To Pitch or Not To Pitch – Lessons from the Slush   Leave a comment

Rissa - from cover art I’ve had a busy few months between edits of the novel I wrote last year, pitch contests and, oh yeah, my regular job. I don’t usually blog about the writing process, but I have some thoughts on the subject of writing and pitch contests for completed novels that I’d like to share.

This story begins last September, when I finished my novel, SONGS OF CHANGE. I thought it was good and showed it to a few people. The response was not quite what I hoped – good, not great. Certainly not as compelling as it should be.

Like any sensible person I began editing. I’d updated the novel twice when PitchWars, an online pitch contest for completed novels managed through Twitter, began in late November. For this contest, participants submitted a query letter and the first few pages of their novel. Mentors went through the submissions and choose a mentee and two alternates. They worked with their mentees for a month, helping them make their manuscripts shine. Agentslooked at the revised pitches and pages and made offers if they liked what they saw. Entering seemed like a good idea. I thought my novel was ready and was looking for validation. Again, I learned a hard lesson. I still wasn’t ready. Fortunately for me, a couple of the mentors to whom I submitted my pitch generously gave critiques to all their submitters, not just their mentees.

Don’t get me wrong, it was depressing. But I learned from it. I discovered I needed to understand more about writing queries. Even more important, I learned that I needed critique partners (CPs). I found some through PitchWars. They helped me tighten up some parts of my novel and expand others. They also helped me learn how to write pitches. My CPs entered some contests in January and February but I passed. I knew I wasn’t ready.

In March, I decided to enter PitchMadness. This contest required submission of a 35-word pitch and the first 250 words of the novel. Writing a pitch in 35 words or less is hard. I didn’t realize how hard until then. It’s especially difficult when you have a sweeping fantasy novel with various twists, turns, and sub-plots. Still, I tried. I didn’t make the cut but one of my CPs did. Instead of submitting my own novel, as I’d hoped, I helped her. That was fine. She deserved the nod. But I didn’t come away with nothing. I asked a few reviewers for comments on my pitch and listened to the feedback. The biggest problem was that my stated category/genre (Adult fantasy) no longer matched the start of my novel, which looked more like YA. I finally got it. I realized the pitch needed to be tightened. But more than that, the novel was starting at the wrong place with the wrong character. There were two very significant characters in the story, a mother and daughter, and I had simply started with the wrong one.
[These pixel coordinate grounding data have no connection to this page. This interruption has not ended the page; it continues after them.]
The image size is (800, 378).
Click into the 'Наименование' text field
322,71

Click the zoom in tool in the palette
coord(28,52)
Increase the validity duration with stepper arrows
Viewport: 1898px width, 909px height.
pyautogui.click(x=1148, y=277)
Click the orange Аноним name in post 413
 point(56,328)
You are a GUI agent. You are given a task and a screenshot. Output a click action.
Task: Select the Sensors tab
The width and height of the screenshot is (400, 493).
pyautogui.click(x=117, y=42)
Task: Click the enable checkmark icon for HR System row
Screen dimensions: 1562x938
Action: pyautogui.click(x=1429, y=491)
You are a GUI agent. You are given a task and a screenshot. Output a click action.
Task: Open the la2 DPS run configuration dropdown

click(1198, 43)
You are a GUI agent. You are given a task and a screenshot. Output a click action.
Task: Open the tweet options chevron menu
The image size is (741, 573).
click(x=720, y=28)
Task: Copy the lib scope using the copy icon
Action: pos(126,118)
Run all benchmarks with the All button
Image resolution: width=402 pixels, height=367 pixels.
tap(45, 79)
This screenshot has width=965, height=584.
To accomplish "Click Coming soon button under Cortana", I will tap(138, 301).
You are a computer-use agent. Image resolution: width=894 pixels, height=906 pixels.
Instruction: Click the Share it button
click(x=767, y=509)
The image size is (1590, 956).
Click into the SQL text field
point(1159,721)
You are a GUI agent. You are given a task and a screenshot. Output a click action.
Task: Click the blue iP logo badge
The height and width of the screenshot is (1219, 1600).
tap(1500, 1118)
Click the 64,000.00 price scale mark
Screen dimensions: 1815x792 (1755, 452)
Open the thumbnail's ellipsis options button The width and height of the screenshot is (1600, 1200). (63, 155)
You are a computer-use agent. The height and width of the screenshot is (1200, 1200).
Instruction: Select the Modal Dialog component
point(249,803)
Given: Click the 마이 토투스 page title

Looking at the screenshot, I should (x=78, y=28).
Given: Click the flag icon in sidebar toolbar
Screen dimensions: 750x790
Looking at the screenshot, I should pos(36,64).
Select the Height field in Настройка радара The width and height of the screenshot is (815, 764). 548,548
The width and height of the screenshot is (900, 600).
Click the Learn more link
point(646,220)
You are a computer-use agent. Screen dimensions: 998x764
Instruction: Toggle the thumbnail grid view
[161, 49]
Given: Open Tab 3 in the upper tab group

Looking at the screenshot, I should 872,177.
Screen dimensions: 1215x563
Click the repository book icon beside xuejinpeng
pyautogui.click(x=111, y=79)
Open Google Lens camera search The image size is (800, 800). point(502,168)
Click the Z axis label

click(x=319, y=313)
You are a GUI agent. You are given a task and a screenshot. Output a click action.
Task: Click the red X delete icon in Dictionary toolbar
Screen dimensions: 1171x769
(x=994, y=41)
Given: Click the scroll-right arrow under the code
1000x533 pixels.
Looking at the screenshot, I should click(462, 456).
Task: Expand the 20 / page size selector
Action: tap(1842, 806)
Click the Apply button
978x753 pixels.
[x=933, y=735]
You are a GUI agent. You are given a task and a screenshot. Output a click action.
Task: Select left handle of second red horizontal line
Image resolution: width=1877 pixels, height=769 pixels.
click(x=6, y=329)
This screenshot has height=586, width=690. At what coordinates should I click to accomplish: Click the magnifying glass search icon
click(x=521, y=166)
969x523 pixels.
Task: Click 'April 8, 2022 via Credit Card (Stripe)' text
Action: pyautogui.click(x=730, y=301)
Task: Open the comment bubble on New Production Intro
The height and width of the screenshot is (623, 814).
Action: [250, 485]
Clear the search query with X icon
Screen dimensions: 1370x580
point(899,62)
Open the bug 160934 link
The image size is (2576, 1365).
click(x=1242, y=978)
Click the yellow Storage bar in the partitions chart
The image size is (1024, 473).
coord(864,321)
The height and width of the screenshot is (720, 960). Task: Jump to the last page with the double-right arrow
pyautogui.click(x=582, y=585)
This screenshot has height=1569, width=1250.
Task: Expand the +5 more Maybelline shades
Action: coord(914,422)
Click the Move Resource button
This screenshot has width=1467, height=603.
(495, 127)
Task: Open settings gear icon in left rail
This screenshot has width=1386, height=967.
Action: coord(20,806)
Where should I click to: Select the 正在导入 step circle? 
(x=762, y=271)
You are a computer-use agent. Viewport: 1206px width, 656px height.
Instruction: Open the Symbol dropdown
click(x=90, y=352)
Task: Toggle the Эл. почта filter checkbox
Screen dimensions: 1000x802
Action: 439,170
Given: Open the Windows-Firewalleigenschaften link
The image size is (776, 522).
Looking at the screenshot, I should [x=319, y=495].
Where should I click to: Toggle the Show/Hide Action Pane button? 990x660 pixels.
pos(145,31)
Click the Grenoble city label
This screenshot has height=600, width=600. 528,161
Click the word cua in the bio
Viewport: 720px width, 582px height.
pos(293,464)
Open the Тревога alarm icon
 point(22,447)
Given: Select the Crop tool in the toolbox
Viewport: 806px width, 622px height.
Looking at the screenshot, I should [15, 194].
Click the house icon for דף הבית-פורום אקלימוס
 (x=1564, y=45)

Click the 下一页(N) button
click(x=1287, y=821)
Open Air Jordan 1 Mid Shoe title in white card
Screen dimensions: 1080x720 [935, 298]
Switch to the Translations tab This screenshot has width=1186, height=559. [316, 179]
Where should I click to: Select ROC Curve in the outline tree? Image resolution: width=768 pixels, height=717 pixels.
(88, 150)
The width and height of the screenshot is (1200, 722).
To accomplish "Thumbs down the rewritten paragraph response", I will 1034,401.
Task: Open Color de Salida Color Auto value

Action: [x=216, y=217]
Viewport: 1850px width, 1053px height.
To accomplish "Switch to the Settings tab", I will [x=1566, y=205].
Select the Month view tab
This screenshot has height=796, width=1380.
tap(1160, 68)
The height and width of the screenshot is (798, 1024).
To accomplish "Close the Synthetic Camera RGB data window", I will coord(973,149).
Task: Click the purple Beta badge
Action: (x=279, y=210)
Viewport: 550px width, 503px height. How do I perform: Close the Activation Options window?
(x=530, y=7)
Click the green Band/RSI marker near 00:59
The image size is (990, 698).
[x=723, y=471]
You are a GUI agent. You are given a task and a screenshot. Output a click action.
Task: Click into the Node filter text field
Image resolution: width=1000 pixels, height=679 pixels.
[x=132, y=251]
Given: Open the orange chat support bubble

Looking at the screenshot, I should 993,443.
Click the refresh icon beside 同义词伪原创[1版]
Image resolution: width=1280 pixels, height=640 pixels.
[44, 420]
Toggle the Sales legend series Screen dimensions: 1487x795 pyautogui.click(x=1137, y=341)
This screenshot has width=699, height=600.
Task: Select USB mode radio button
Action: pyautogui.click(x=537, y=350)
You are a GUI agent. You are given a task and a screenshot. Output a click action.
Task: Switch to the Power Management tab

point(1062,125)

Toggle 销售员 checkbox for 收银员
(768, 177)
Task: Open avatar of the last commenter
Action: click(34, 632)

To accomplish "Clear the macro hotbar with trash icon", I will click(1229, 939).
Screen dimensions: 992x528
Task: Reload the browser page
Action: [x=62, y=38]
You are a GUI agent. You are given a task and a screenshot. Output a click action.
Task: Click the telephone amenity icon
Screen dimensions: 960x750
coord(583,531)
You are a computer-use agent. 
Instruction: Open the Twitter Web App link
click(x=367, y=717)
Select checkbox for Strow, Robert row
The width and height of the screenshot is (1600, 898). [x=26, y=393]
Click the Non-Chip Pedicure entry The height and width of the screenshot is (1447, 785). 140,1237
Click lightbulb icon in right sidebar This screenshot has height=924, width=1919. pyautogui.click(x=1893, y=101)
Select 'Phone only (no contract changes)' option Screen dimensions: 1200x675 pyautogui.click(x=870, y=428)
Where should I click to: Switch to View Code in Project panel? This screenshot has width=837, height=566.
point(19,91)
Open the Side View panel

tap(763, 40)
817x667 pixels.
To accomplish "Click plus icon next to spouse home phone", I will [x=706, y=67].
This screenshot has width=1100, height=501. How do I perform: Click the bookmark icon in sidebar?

I pulled back again, this time more briefly. Most of the novel was still appropriate. But I needed a new chapter for the beginning. Oddly enough, about half of the new chapter was already written. I’d deleted it from later in the book because it was slowing the story. In the end, the problem was less the material and more the positioning.

Those issues fixed, I entered one more contest in early April. NestPitch was another 35-word plus first page effort. I was ecstatic with delight when I was selected by Jeffe Kennedy for her blog page in the agent round. I was over the moon when I received an agent request: a query + a one page synposis + the first twenty-five pages. I sprang into action. My synopsis was too long given the requested format so I tightened it. I worked with one of my CPs to get my query in shape. I was finally ready to send the requested material.

That was yesterday. I double and triple checked it but my mail program still put some weird formatting text into the submission. Fortunately it was between sections so it shouldn’t interfere with readability. I have to hope Camilla will understand. Now I have to wait. That’s the hardest part of all. I hope she loves it as much as I do. If not, I hope to at least gain more insight into any issues with the novel and into the process of submission and selection.

While I wait, I’m working on a new novel I started for CampNaNoWriMo this month. It’s a New Adult thriller that I’m very excited about. I’m on track to meet my goal of 40,000 words this month but that will be at most half of it. I’ve also submitted SONGS OF CHANGE to one last pitch contest (for now), PitchSlam. Win or lose on that one, after it I’ll set that novel aside for a little while to let it gel. Unless, of course, I gain an agent. If that happens, all current plans will be readjusted.

My purpose in writing this blog wasn’t just to catalog my adventures with pitches There’s a lesson here as well. Actually, several lessons.

  1. If you enter a pitch contest and don’t make the agent round, don’t stress over it too much. Follow the twitter feeds, paying special attention to the comments made about flaws in pitches and learn from it. Make your next entry better.
  2. You’ll find a lot of great people on the pitch twitter feeds. Engage them. Learn from the ones that know things you don’t. Try to help the ones that know less than you. Ask the evaluators for comments on your pitch if you don’t get in. Lots of them are willing to give them after the selections are finished.
  3. If you get a request for pages from a contest and the end result is a rejection, as it was recently for a friend of mine, don’t let it destroy your confidence. Sometimes “It’s just not for me” means exactly that. It wasn’t what that particular agent was looking for at the time you submitted. It may be exactly what some other agent seeks.
  4. Most importantly, don’t give up on yourself. Just keep working to get better.